A single vented tumble dryer can discharge up to 120 million microfibres into the air each year - considerably more than is discharged into sewers and drains by a washing machine – according to a pilot study undertaken by researchers at the City University of Hong Kong in China.

The researchers estimate that 90–120 million microfibres are produced and released into the air each year by a tumble dryer in an average Canadian household.

While the mechanisms by which fabrics shed fibres during laundering(1), and what happens to these fibres as they enter sewage-treatment plants(2), are reasonably well understood, little is known about the quantity of microfibres generated by tumble dryers that are vented directly to the outdoors. The researchers from the City University of Hong Kong – assisted by colleagues at the University of Saskatchewan in Saskatoon, Canada – therefore developed a method to count the microfibres shed by cotton and polyester (PES) clothing during tumble-drying so that they could estimate the quantity released into outdoor air from a household's laundry each year(3).

The researchers separately dried items of clothing made from PES and items made from cotton in a tumble dryer that had a vent pipe to the outdoors. As the machine ran for fifteen minutes, they collected and counted the airborne particles that exited the vent. The results show that both types of clothing produce microfibres, which the team suggests is caused by the friction of clothes rubbing against one another as they tumble around inside the machine. For both fabrics, the dryer released between 1.4 and 40 times more microscopic fragments than were generated by washing machines in previous studies on the same quantities of clothing.
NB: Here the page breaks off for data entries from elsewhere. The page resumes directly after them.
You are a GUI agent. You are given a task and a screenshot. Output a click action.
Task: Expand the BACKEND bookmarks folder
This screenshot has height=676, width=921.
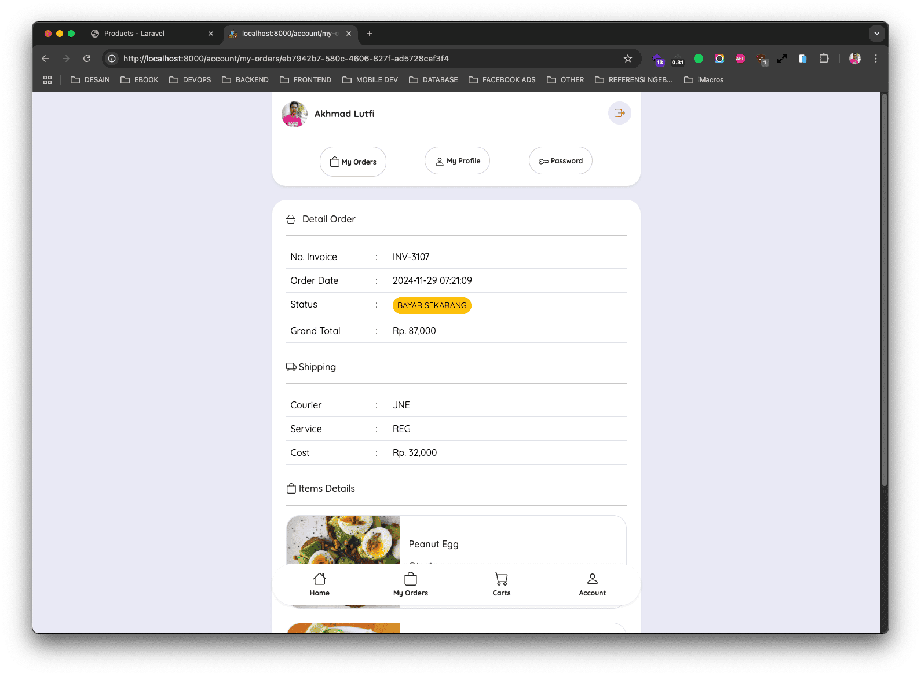[x=245, y=80]
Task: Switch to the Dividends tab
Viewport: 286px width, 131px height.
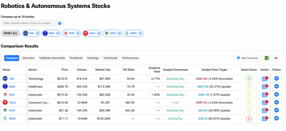Action: 76,58
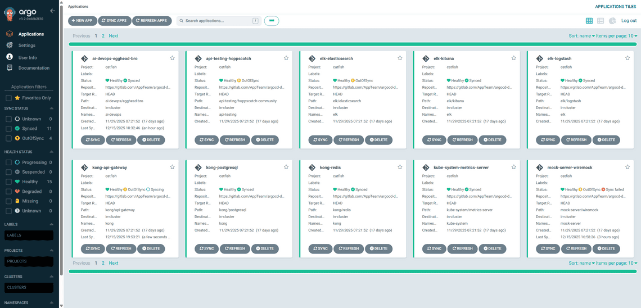Switch to tiles view icon
The width and height of the screenshot is (641, 308).
click(x=589, y=21)
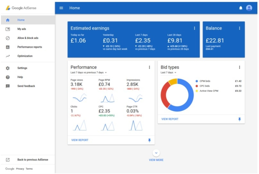The width and height of the screenshot is (259, 174).
Task: Open the hamburger navigation menu
Action: coord(61,8)
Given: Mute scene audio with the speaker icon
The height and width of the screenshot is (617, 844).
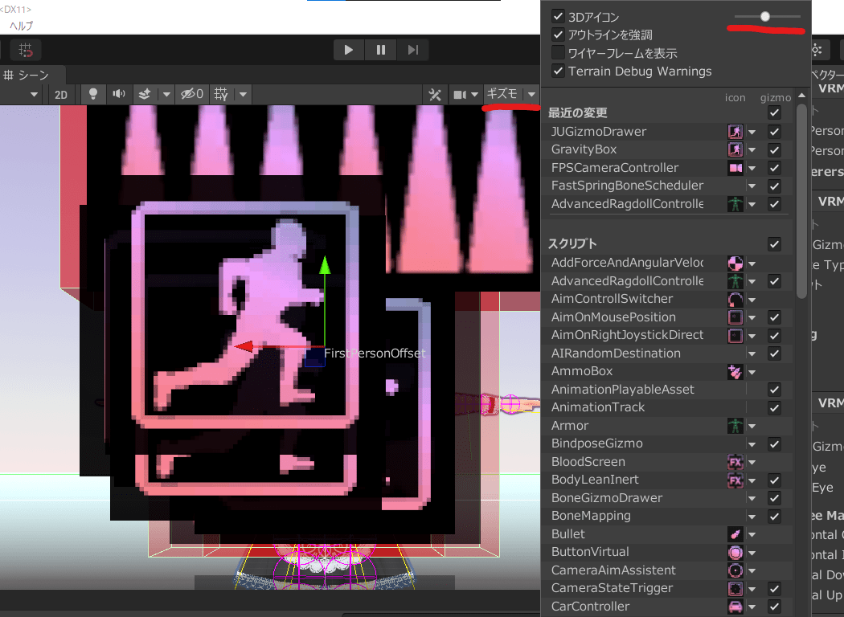Looking at the screenshot, I should (119, 94).
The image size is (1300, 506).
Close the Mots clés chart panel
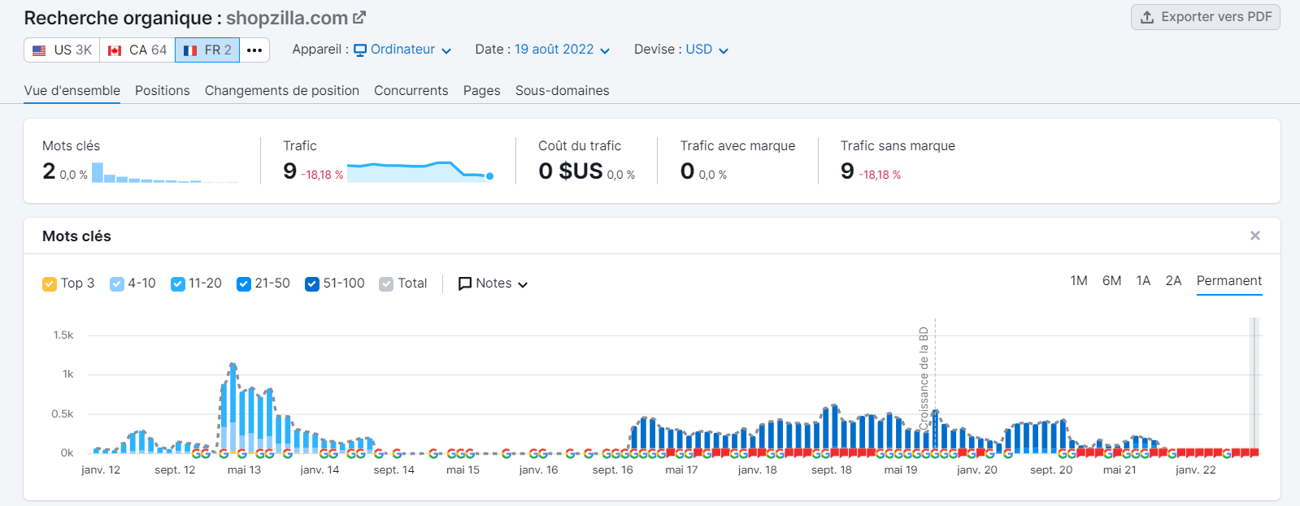1254,236
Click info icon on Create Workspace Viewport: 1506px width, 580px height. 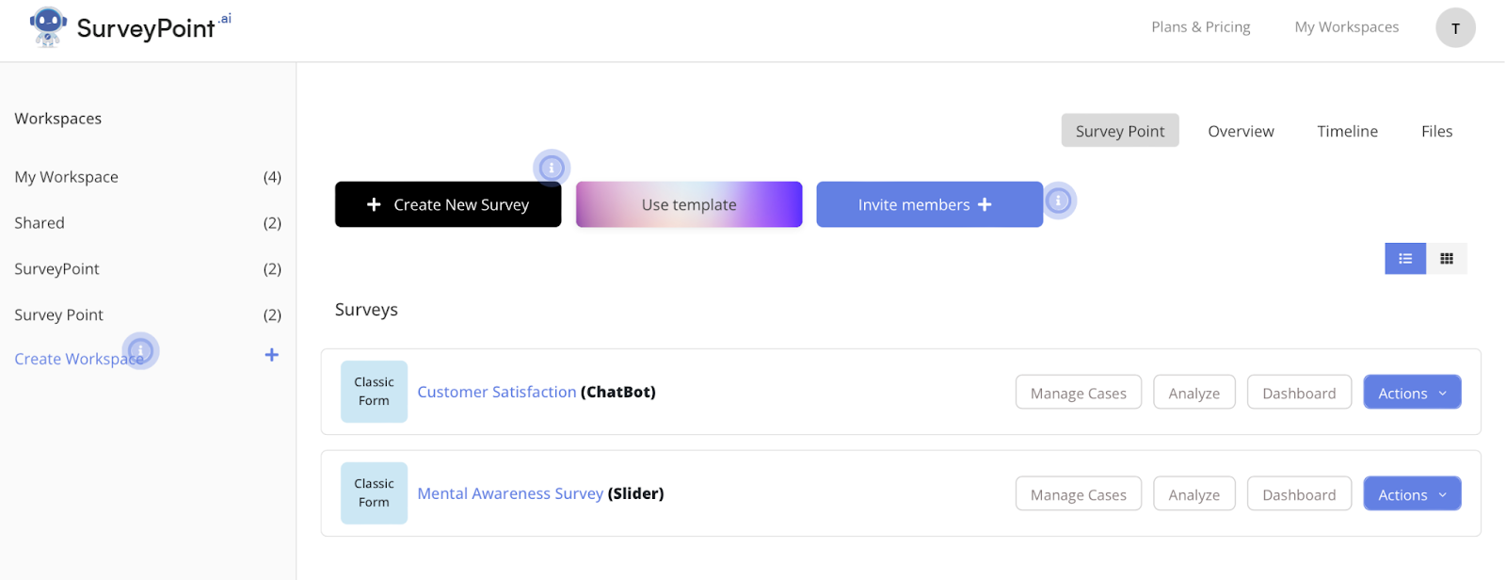click(x=140, y=351)
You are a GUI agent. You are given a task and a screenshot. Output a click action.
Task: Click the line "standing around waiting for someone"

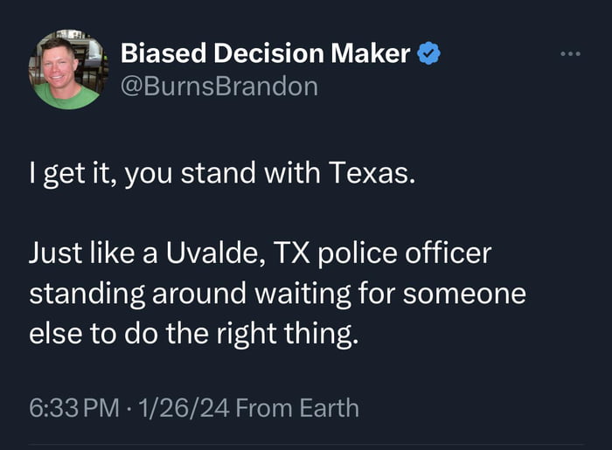click(x=278, y=294)
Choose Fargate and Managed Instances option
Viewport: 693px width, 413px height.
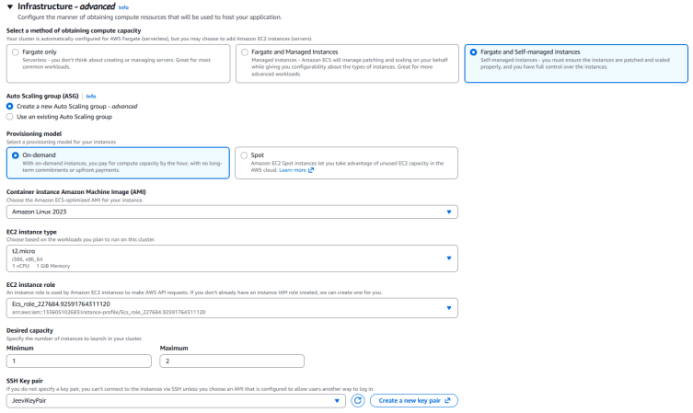click(x=245, y=52)
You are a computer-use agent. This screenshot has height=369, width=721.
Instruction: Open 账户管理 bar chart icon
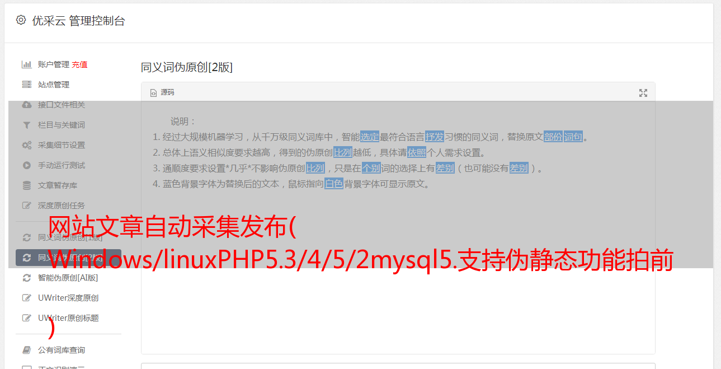point(26,64)
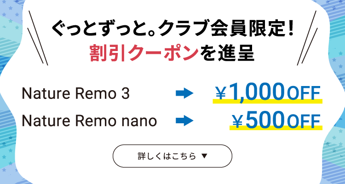
Task: Click the left decorative slash lines
Action: (x=37, y=37)
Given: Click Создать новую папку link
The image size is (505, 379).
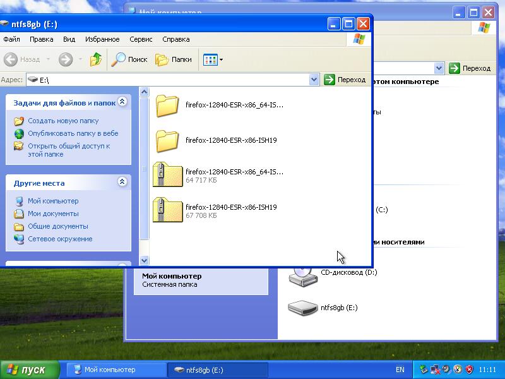Looking at the screenshot, I should [x=63, y=121].
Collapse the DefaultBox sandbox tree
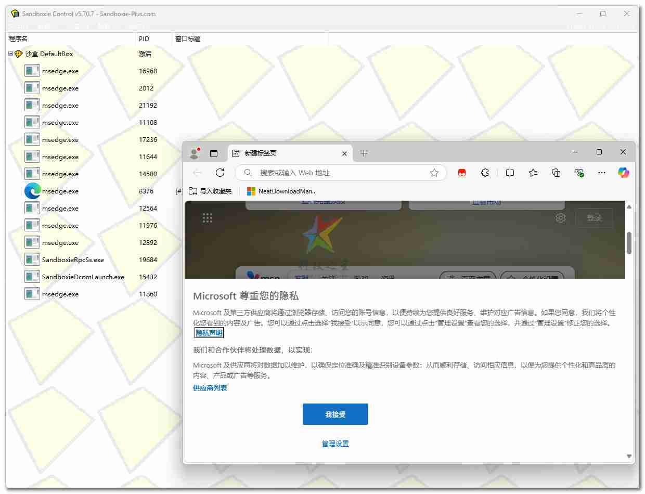The width and height of the screenshot is (645, 494). 11,54

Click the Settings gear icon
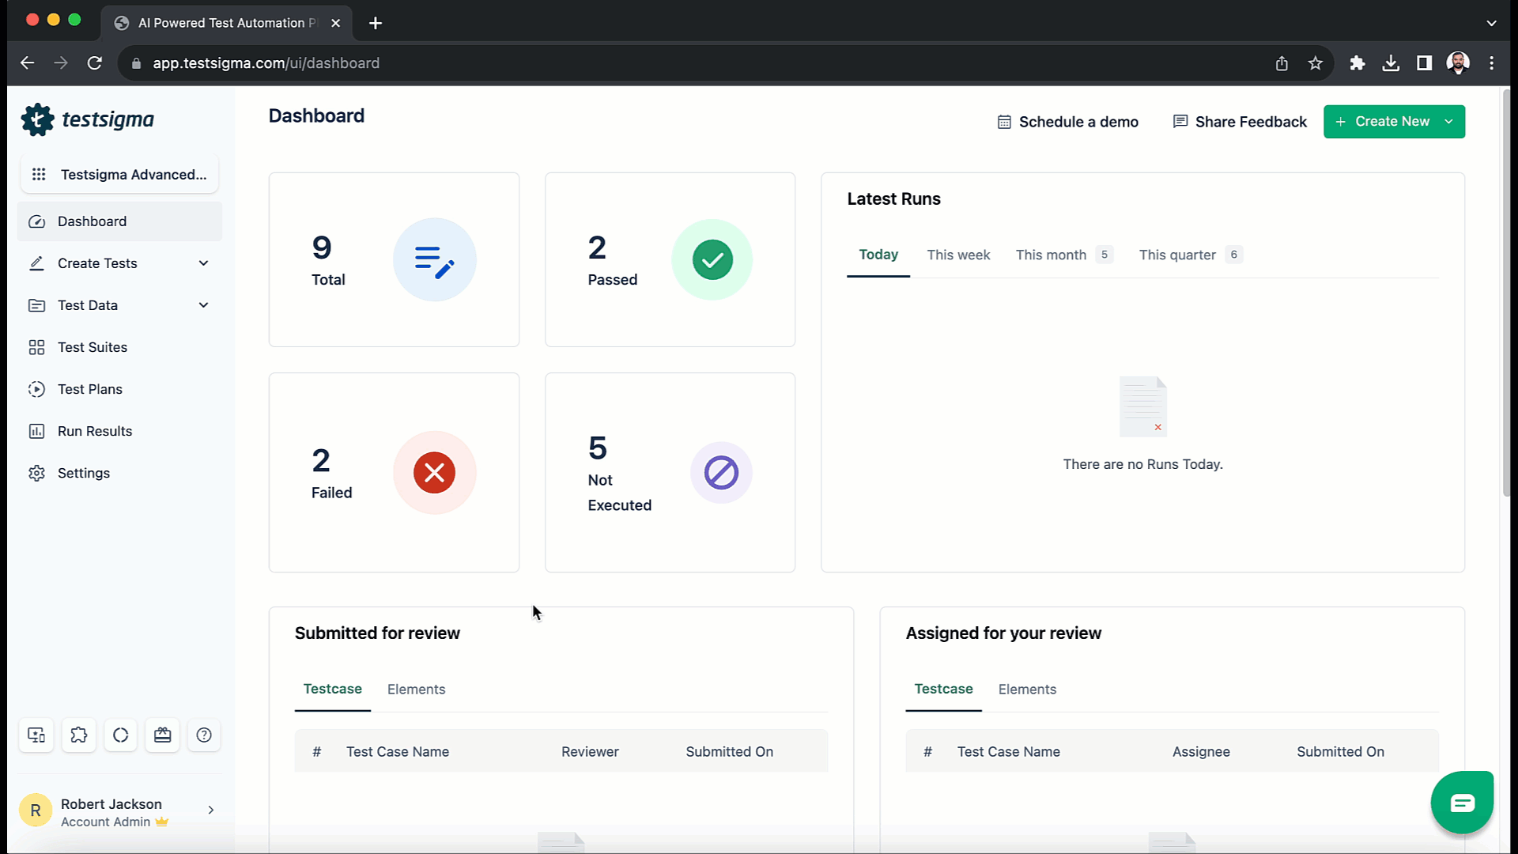point(36,472)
The researchers also found that the release of PES microfibres increases with the number of items of clothing in the dryer, whereas the release of cotton microfibres remains consistent regardless of the size of the load. The researchers suggest this occurs because some cotton microfibres aggregate and cannot stay airborne, a process that does not happen for PES microfibres.

Finally, the team estimates that 90–120 million microfibres are produced and released into the air outside by the average single Canadian household's tumble dryer each year. To control the release of these airborne microfibres, additional filtration systems should be adapted for dryer vents, the researchers say.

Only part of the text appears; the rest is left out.